El asturiano tardó en responder, volvió la cabeza a uno y otro lado como si temiese que alguien pudiera oírles pese a que se encontraban en mitad de la playa, y tras rascarse pensativamente el mentón como si abrigara profundas dudas sobre si debería o no continuar hablando, añadió:

—Escuchadme con atención y tened en cuenta que me juego muchísimo si se llega a saber que os he hablado de esto, aunque al fin y al cabo estoy persuadido de que tratándose de un noble caballero, pronto o tarde acabaríais averiguándolo. —Bajó aún más la voz si es que ello era posible y musitó apenas—: Tan sólo el propio Ojeda sabe en cuál de las muchas islas que se alzan frente a las costas de Cuba, a un par de días de navegación desde aquí, está la fuente. Él es, por tanto, el único que decide a quién le corresponde el turno.

—¿Turno? —repitió el vizconde—. ¿A qué turno os referís?

—¡Al que hay que guardar, naturalmente! —fue la impaciente respuesta propia de quien tiene la impresión de estar hablando con un imbécil incapaz de entender las cosas más sencillas—. El manantial no es demasiado grande y se han organizado grupos, que permanecen en la isla aproximadamente un mes que es lo que se necesita para rejuvenecer unos diez años.

—¡Diez años!

—Más o menos. —Le tomó por el brazo, obligándole a que se aproximara aún más—. ¿Recordáis al marqués de Gándara, el que nos ganó anoche a los dados? —Ante el mudo gesto de asentimiento, añadió—: ¿Qué edad creéis que tiene?

El capitán De Luna dudó.

—¡Pues no lo sé! —dijo al fin—. Unos veinticinco.

—Casi cuarenta.

—¡No os creo!

—¡Señor! —se escandalizó el de Asturias haciendo ademán de echar mano a su espada—. ¿Dudáis de mi palabra?

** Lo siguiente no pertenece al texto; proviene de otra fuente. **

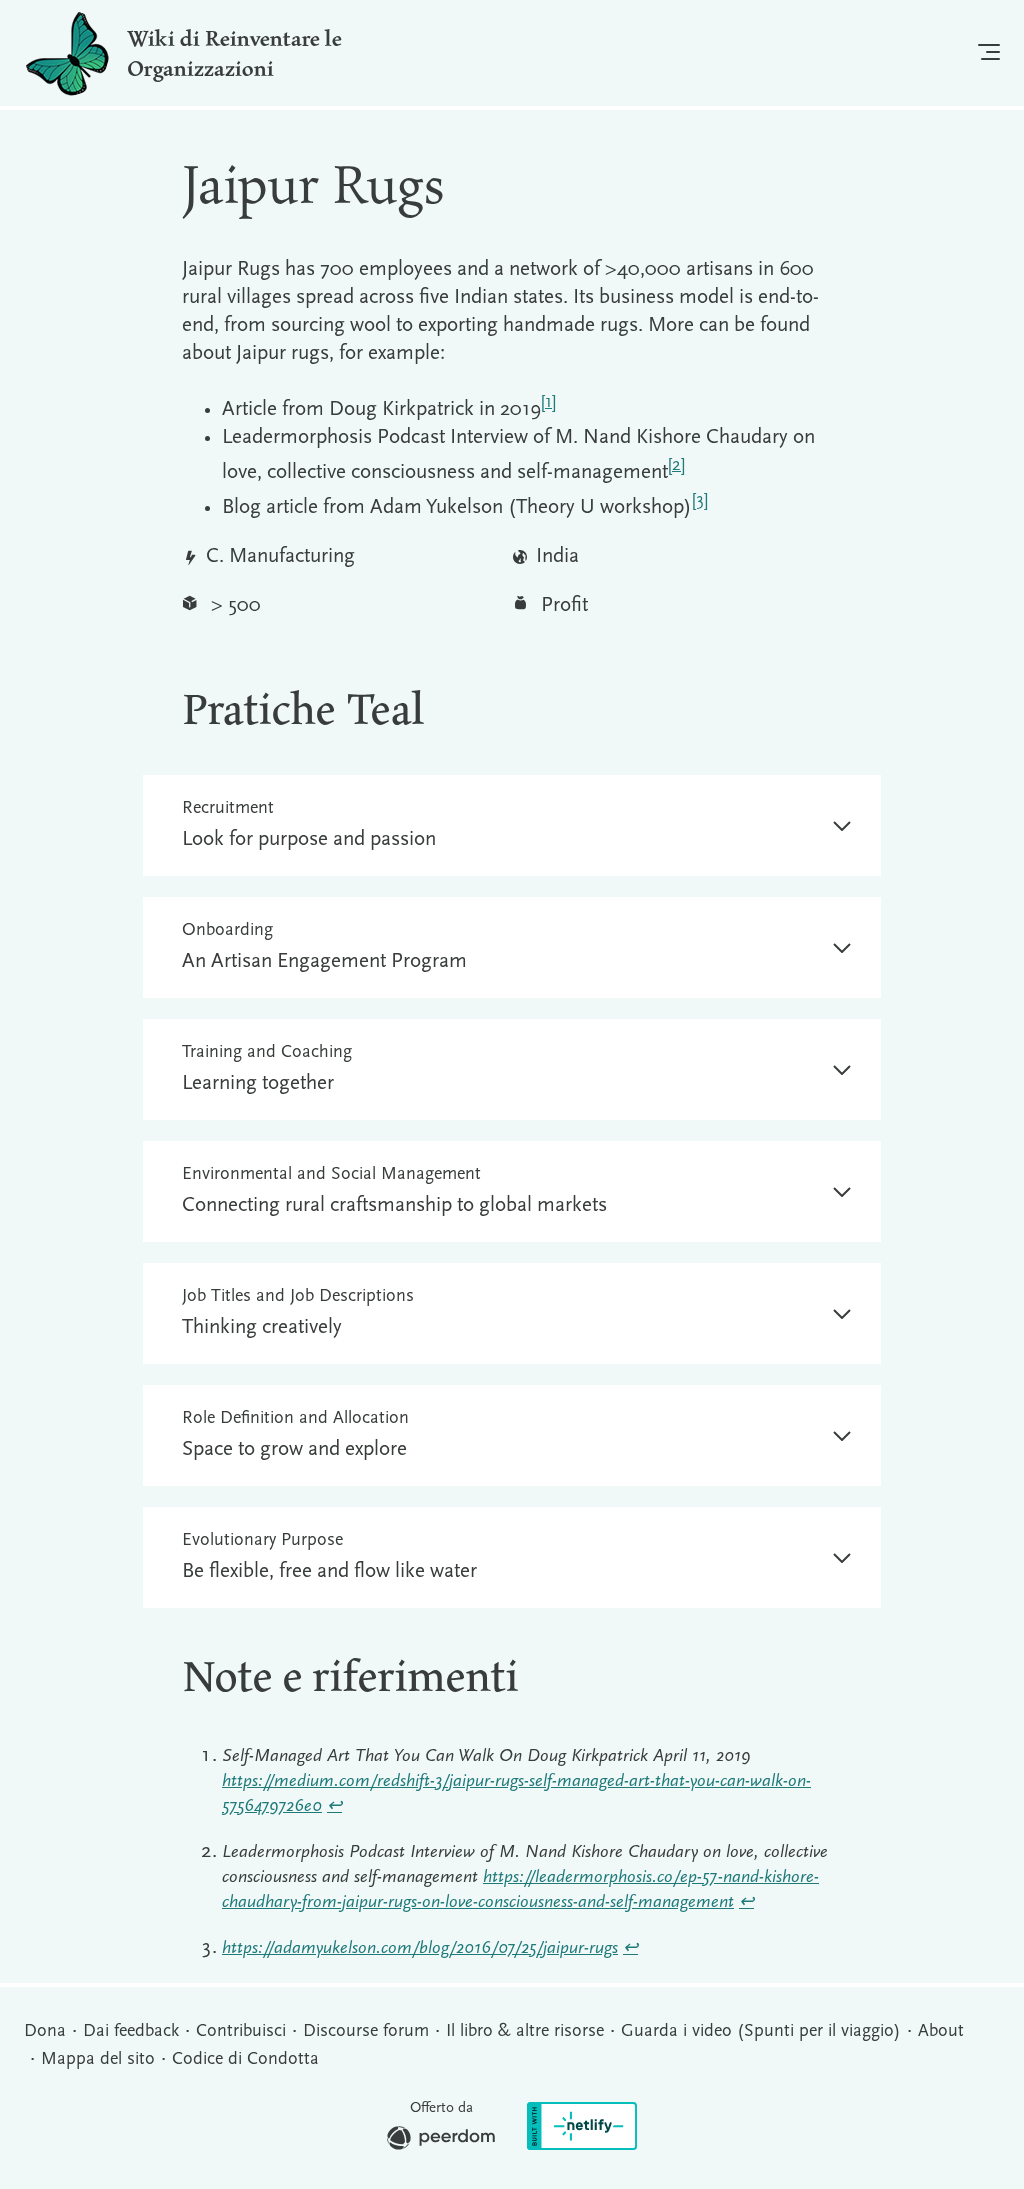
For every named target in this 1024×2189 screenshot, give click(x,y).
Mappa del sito (98, 2060)
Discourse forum (366, 2032)
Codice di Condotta (245, 2060)
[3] (700, 500)
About (941, 2032)
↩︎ (334, 1807)
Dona (45, 2032)
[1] (548, 402)
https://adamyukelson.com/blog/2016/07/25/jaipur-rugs (420, 1949)
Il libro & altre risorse (525, 2032)
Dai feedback (131, 2032)
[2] (676, 465)
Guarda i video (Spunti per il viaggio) (761, 2032)
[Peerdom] (441, 2142)
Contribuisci (241, 2032)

—¡No, por Dios! —le atajó el vizconde—. No ha sido mi intención ofenderos. Es que se me antoja tan prodigioso…

—¡Y lo es! Naturalmente que lo es. —Juan de Oviedo fingió calmarse a su pesar—. ¿Pero creéis que si no lo fuera, continuaríamos aquí, en Isabela, donde no existe más futuro que el hambre y la muerte? En esta maldita tierra no hay oro, ni especias, ni las maravillosas ciudades que el almirante prometió. Es la esperanza que mantenemos de que nos toque el turno de ir a la isla, lo único que nos obliga a quedarnos aquí.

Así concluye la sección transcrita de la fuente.